4.2 How To Read a GWAS

A genome-wide association study (GWAS, pronounced “GEE-wah-s”) is an exploratory method for discovering correlations between any one of many (often millions) of available genotyped variants (usually single-nucleotide polymorphisms, SNPs, pronounced “snips”) and a phenotype of interest. It follows the process of (literally) checking each variant in turn for correlation with the phenotype. Because of this massive “multiple testing” problem, we adjust the typical threshold for statistical significance (p < 0.05) for the equivalent of 1 million tests (that is, we divide 0.05 by 1 million); so a statistically significant result in a GWAS usually requires p < 5 x 10^-8. (We do not divide by the total number of tested SNPs even if it is >1 million - up to 17 million tests is now common - because the tests are not independent. That is, linkage disequilibrium means many tests are highly correlated, so it’s like doing the exact same test over and over again, where the result is guaranteed to be the same, so we don’t count it against the multiple testing burden.) Beyond evaluating whether there are significant associations observed, there are a variety of common ways that papers use to summarize the (millions of) results.

Participants

Because of the large number of tests, and the low threshold for statistical significance, and the anticipated small effect of any one SNP, we need a very large sample to detect any of these effects as statistically significant. (P-values are the result of a function depending on both the effect size AND the sample size - so if we’re looking for small p-values, we need either large effects - which we don’t expect in genetics - or a large number of participants.) For normal-range phenotypes (ie. anything not restricted to cases of extreme, severe, rare outcomes), which is the vast majority of work in behavior genetics, we typically need sample sizes over 100,000 participants for adequate “power” to detect our anticipated reasonable effect sizes as being statistically significant.

Take note of any specific participant characteristics as well. Was the same limited to a certain ancestry group? (Most work so far has relied on samples of European ancestry; more research is now emerging in other ancestry groups in the past few years, but papers do still typically restrict to a single narrowly defined ancestry group.) Also note if they’re looking at only males or only females, or to a certain age group. This can inform how we interpret the phenotype and results.

Common tables and figures

Manhattan plot: This will be included in >99% of all GWAS you encounter. It is a way to summarize the results of the millions of tests that have been performed. For examples, see this twitter bot that only tweets Manhattan plots derived from publicly available GWAS results: https://twitter.com/SbotGwa. (The bot does a great job of tidying everything up and pulling together additional data sources beyond the GWAS, but now you need an account to access it.
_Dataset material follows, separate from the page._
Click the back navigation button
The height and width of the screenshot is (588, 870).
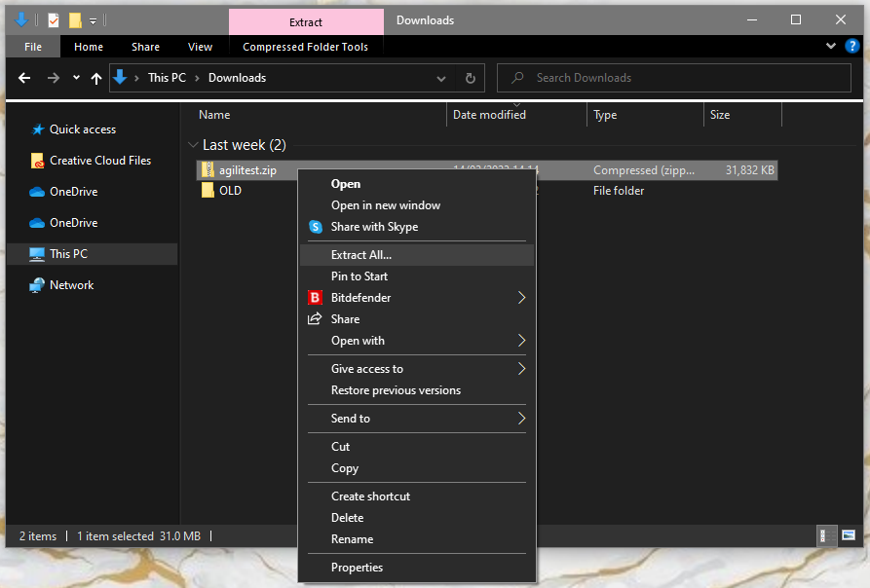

You can freely access an overwhelming pile of GWAS results with graphs directly from Japan Biobank - try clicking ‘Random’ in the top right menu - and FinnGen - try typing a random page number at the bottom of the list.) The horizontal x-axis is a map of the genome, organized from left to right by chromosome, and within chromosome by location. Each dot represents a single tested SNP. The vertical location of the SNP along the y-axis is its p-value for the correlation of itself with the phenotype - but in Manhattan plots, the p-values are negative-log-transformed (that’s the -log10(p) label on the y-axis) so that SMALLER values are HIGHER on the plot. Basically, statistically significant SNPs are jumping up, saying “Look at me!” There is usually a horizontal dotted line provided at the level of statistical significance (again, usually p < 5x10^-8) so you can visually see where in the genome (by chromosome location) the statistically significant SNPs are located. Occasionally you will see a circular Manhattan plot; these are the same, except they are harder to read. People who use circular Manhattan plots are wrong.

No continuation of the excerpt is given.